Copyright in South Africa consists of various classes of works of intellectual property, which in terms of section 2(1) of the Copyright Act 98 of 1978 are eligible for copyright and that copyright can exist in them if they are original and comply with certain requirements. The classes of works include literary works, musical works, artistic works, cinematograph films, sound recordings, and broadcasts. This article is about cinematograph film and the registration of copyright.

In South Africa, both the Registration of Copyright in Cinematograph Films Act and the Copyright Act  govern the registration of copyright in cinematograph films. The registration and enforcement of the copyright in cinematograph films is regulated by the Companies and Intellectual Property Commission (CIPC).
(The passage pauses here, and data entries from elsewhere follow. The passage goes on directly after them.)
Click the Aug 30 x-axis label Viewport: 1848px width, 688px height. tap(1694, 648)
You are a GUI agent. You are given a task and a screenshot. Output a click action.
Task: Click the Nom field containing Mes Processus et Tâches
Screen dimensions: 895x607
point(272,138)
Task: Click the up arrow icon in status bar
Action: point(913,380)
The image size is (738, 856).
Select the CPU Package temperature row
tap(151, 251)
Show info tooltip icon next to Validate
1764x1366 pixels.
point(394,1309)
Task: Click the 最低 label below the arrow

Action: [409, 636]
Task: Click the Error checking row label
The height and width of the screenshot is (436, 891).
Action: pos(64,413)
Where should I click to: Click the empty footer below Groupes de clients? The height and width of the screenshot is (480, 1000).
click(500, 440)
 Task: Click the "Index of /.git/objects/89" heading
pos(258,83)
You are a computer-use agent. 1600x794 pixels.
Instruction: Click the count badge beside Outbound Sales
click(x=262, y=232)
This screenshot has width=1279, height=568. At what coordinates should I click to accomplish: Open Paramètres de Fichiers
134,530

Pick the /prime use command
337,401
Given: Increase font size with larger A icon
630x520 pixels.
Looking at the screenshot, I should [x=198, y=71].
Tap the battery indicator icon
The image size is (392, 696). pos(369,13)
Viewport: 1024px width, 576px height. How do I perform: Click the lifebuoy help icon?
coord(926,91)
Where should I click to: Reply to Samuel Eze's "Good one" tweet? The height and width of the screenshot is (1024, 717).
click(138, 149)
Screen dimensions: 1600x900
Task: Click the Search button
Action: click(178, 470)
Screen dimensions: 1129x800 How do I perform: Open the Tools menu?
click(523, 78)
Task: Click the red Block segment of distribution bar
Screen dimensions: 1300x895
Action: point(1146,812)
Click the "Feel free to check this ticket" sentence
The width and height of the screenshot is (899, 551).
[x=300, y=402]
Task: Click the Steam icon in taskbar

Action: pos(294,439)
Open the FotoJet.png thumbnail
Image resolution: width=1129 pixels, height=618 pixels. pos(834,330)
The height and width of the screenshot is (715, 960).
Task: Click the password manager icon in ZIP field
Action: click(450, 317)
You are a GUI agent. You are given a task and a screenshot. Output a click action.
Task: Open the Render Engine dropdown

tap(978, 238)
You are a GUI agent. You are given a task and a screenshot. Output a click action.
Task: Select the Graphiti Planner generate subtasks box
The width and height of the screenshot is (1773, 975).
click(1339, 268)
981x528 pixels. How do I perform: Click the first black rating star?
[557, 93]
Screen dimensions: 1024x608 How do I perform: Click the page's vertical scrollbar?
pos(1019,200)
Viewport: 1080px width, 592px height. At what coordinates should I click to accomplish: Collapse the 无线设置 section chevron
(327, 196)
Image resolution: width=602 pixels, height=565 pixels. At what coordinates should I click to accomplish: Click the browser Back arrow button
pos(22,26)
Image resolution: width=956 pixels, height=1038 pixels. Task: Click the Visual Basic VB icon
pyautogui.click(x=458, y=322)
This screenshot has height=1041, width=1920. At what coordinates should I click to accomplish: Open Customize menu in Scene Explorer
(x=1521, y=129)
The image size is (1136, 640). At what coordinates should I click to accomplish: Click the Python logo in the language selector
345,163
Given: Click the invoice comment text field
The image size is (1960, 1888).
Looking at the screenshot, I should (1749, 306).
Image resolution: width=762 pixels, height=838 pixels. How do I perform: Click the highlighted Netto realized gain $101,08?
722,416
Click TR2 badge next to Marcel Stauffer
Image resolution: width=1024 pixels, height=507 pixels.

The registering of copyright in cinematograph films in South Africa is administered by the Registrar and the CIPC. Section 6(1) of the Registration of Copyright in Cinematograph Films Act states that "only the owner of a cinematograph film may apply for a copyright and pay the prescribed fee", this is also stated in the Copyright Act. Section 6(2) provides that "the registrar may accept or reject the application as they deem fit, with the accepted applications being published with any conditions or limitations. The applicant has six months to register their trademark after the application is advertised."

Definition of cimematograph films 

In terms of section (1) of the Copyright Act, cinematograph film means "any fixation or storage by any means whatsoever on film or any other material of data, signals or a sequence of images capable, when used in conjunction with any other mechanical, electrical or other device, or being seen as a moving picture and of reproduction, and includes the sounds embodies in a sound-track associated with the film, but does not include a computer program". In Nintendo Co Ltd v Golden China TV Game Center and others, cinematograph films are not limited to movies but also include video games, music videos, documentary films, YouTube videos and TikTok videos.

Provision is also made in the definition to protect the soundtrack of a film, which means if someone were to use a sound recording as the soundtrack of a movie, the sound recording will also benefit from the copyright protection associated with the film. The categories of protection in cinematograph films also include elements such as the script and screenplay.

Positive effects of registration in the lives or work of potential creators 
There are multiple benefits and positive effects that come with the registration of copyright in cinematograph films in South Africa. Section 8(1) of the Copyrights Act states that having copyright in cinematograph films grants exclusive rights to authorize or to perform acts such as to reproduce the film in any matter, to publicize the film, broadcast the film, adapt the film and grants exclusive rights to authorize the direct or indirect hiring of such production through trading the copy of the film.

The registration of cinematograph films also grants the owner the recognition they deserve, the right to monetary benefits from their work, and to protect their work from infringement. Economic protection is also present, monetary loss is prevented when someone other that the copyright holder uses and distributes the films for their own benefit. A public record of ownership is established which in turn deters infringements, and any infringements have legal consequences that owners can rely on.

Negative effects of registration in the lives or work of potential creators 
The copyright law in South Africa has positive and negative elements that "promote and pose barries of free expression and development of creative industries'. Copyright laws promote cinematograph films by providing exclusive rights of production which permit filmmakers to sell and distribute their work but sometimes films will require the use of historical and illustrative content in their work, which compromise the exclusive rights of other creators.

The Copyright Act is meant to protect the production of creators of cinematograph films, but such works actually lack copyright protection. Section 2(1)(c) of the Copyright Act creates a statutory default vesting copyright in a film in the party commissioning the work rather than the film's owner or author. South African filmmakers also have a lack of exploitation of user rights, as it is very expensive and time-consuming to get copyright clearance for the use of historical footage and music of other works in their films, making it difficult to properly and smoothly produce their creativity in the film industry.

Another negative element present in the registration of copyright in cinematograph films is the expiration of such registration. When the term of copyright expires, the work or production becomes part of the public domain. The expiration tears down a lot of restrictions that were present, enabling anyone access to the works or production and use of such works without the author's permission, which in turn is detrimental to the making of revenue of the author's work.